_Problem details_
Copy each record below exactly, please, and leave its pictures out.
START Listed records
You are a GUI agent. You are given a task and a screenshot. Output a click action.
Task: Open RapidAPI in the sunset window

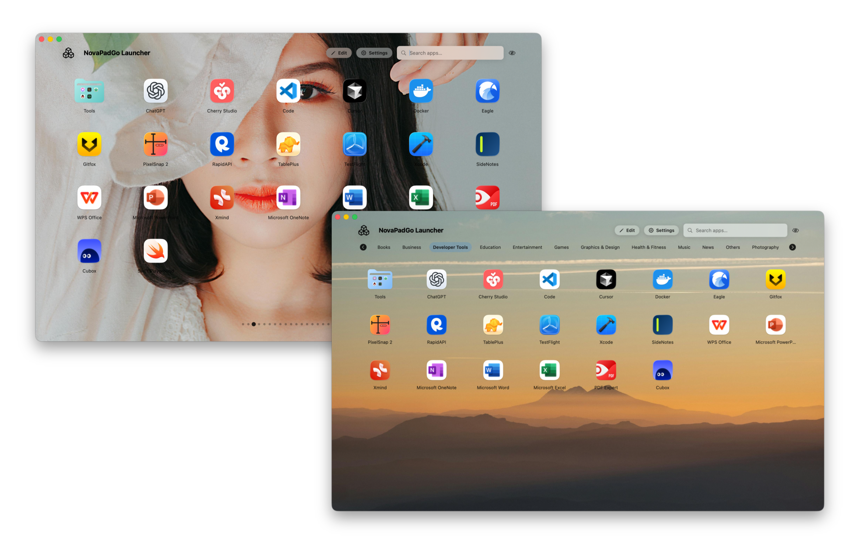pos(436,325)
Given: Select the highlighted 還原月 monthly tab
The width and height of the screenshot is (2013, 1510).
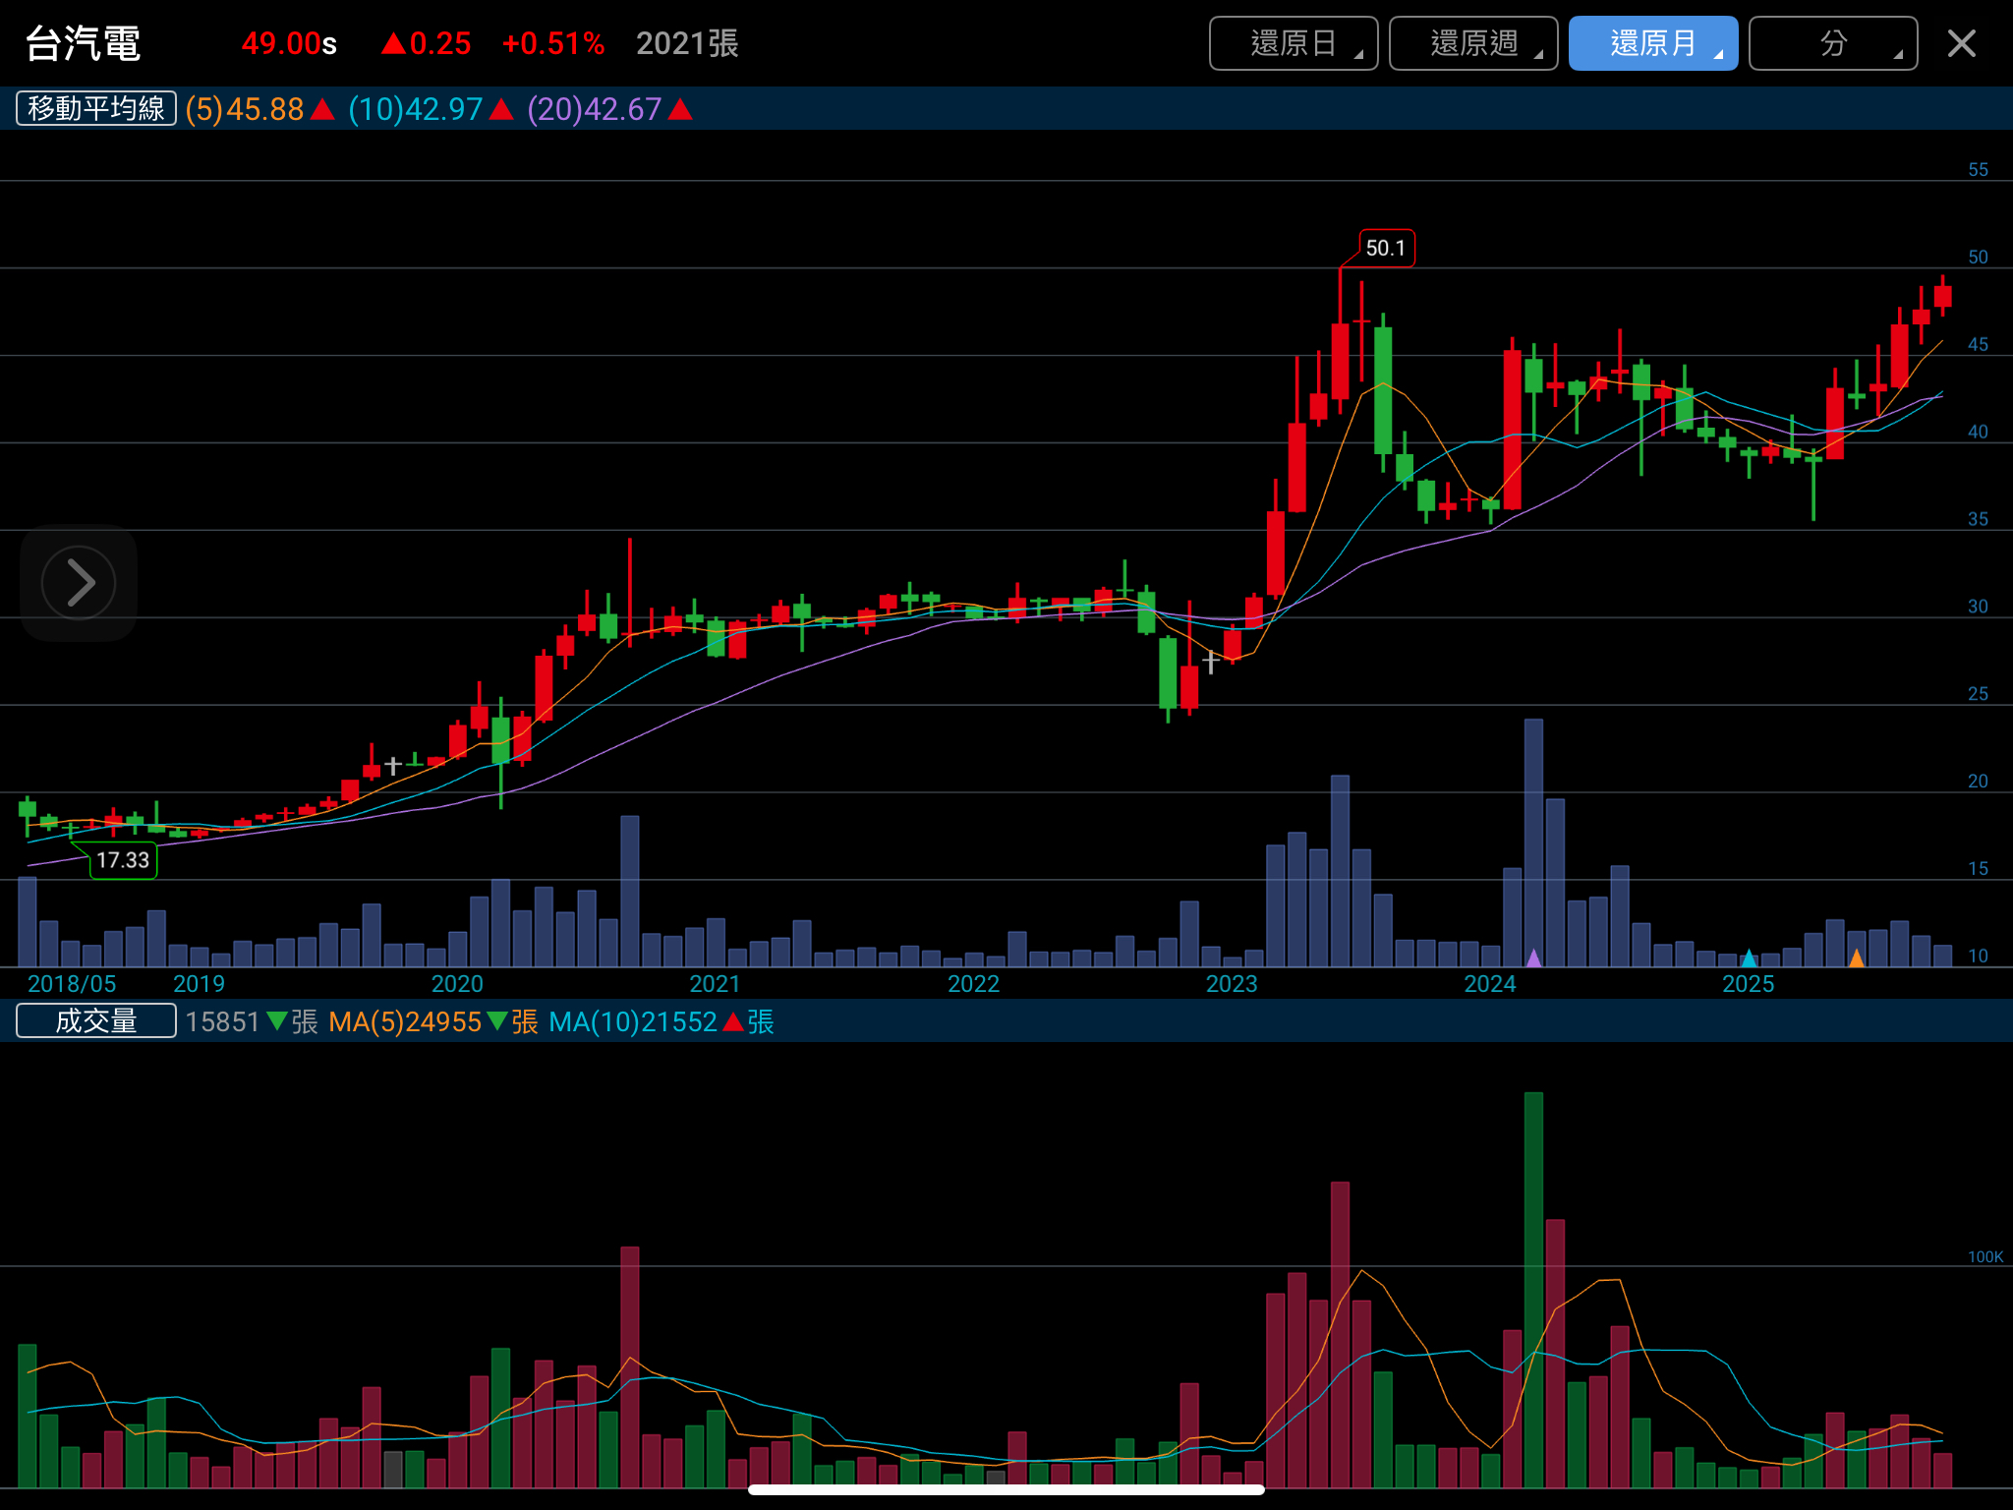Looking at the screenshot, I should 1652,43.
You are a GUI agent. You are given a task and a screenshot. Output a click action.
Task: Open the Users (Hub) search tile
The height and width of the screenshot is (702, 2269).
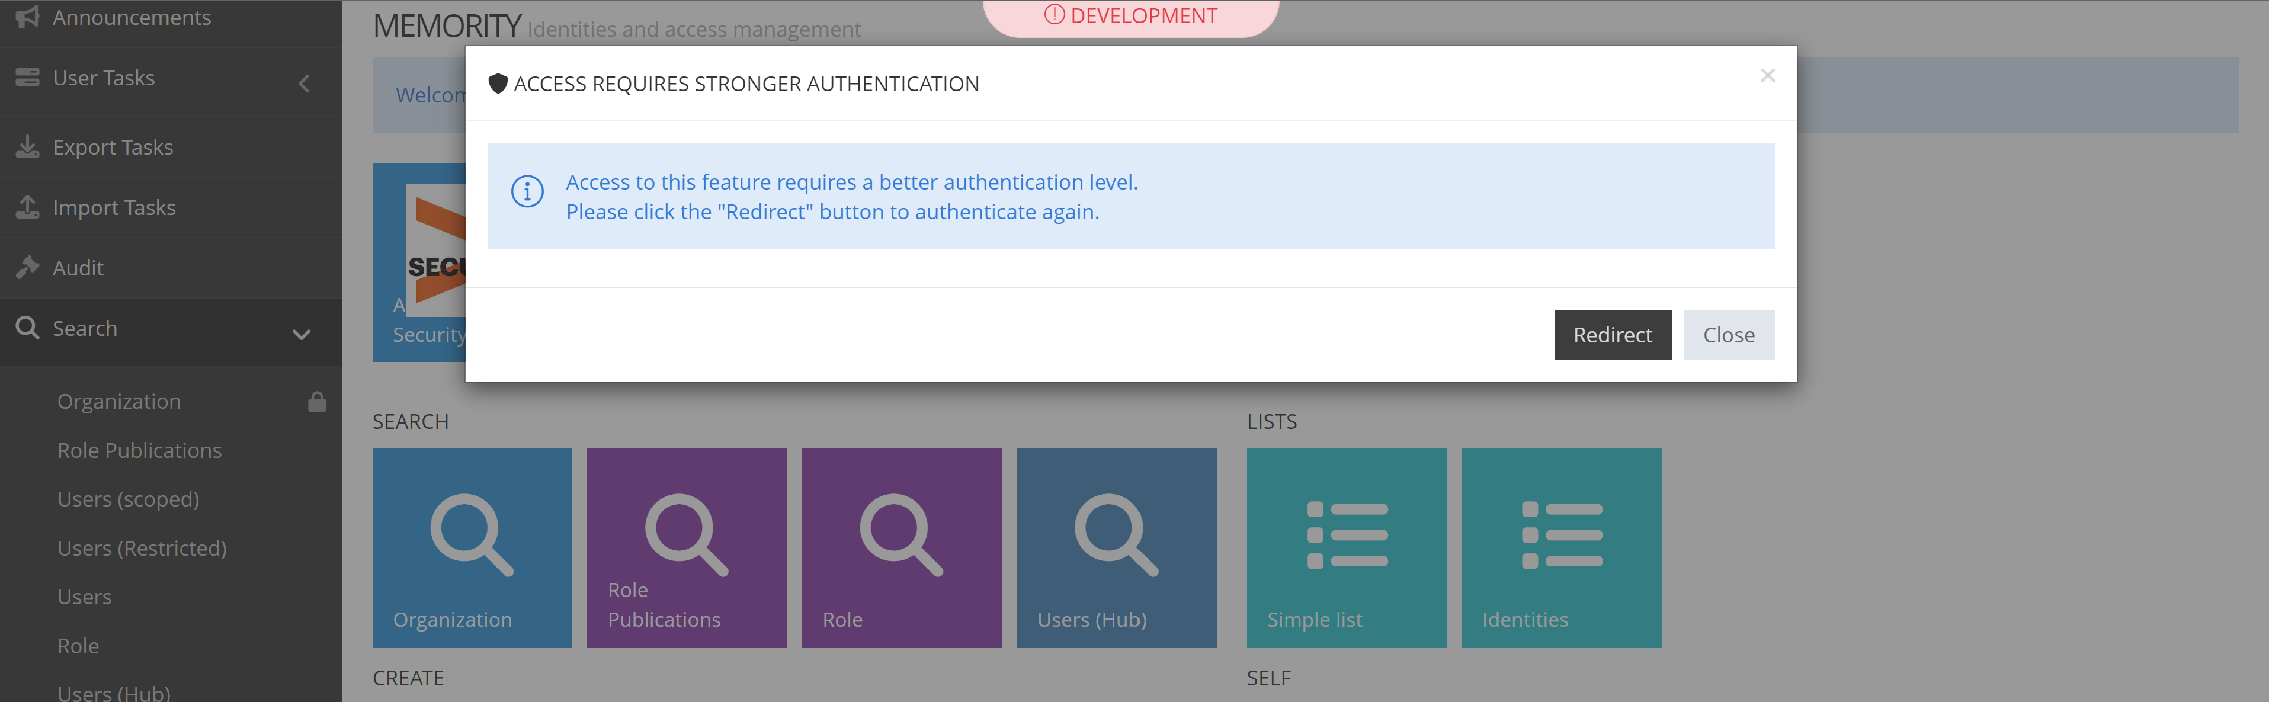point(1116,548)
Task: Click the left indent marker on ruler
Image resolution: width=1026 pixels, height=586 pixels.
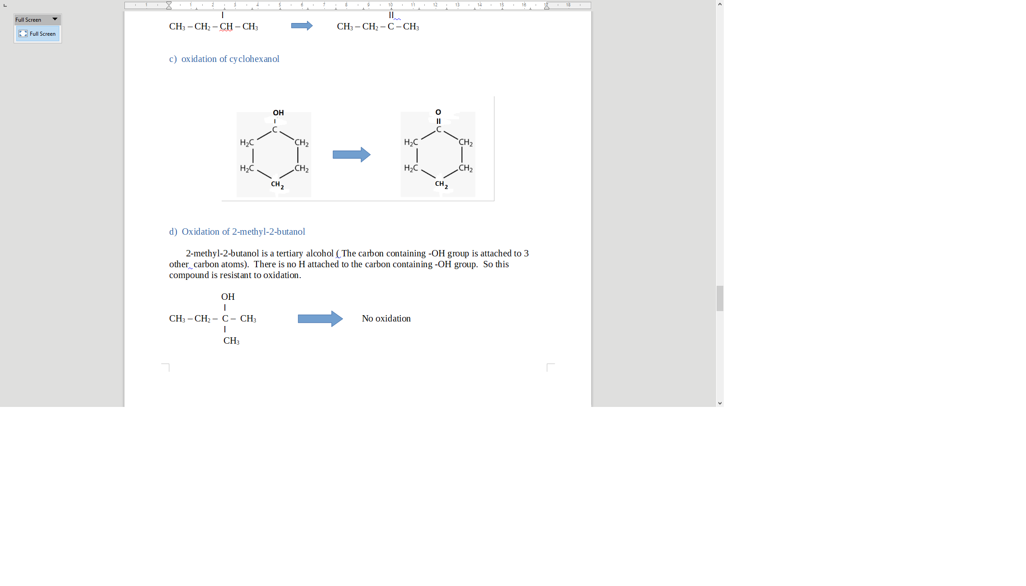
END Listed records
_Written solution_
You are a GUI agent. You are given a task and a screenshot. Output a click action.
Task: Open RapidAPI in the sunset window

pos(436,325)
Given: Select the highlighted 還原月 monthly tab
The width and height of the screenshot is (2013, 1510).
Looking at the screenshot, I should 1652,43.
You are a GUI agent. You are given a task and a screenshot. Output a click action.
Task: Open the Users (Hub) search tile
The height and width of the screenshot is (702, 2269).
point(1116,548)
Task: Click the left indent marker on ruler
Image resolution: width=1026 pixels, height=586 pixels.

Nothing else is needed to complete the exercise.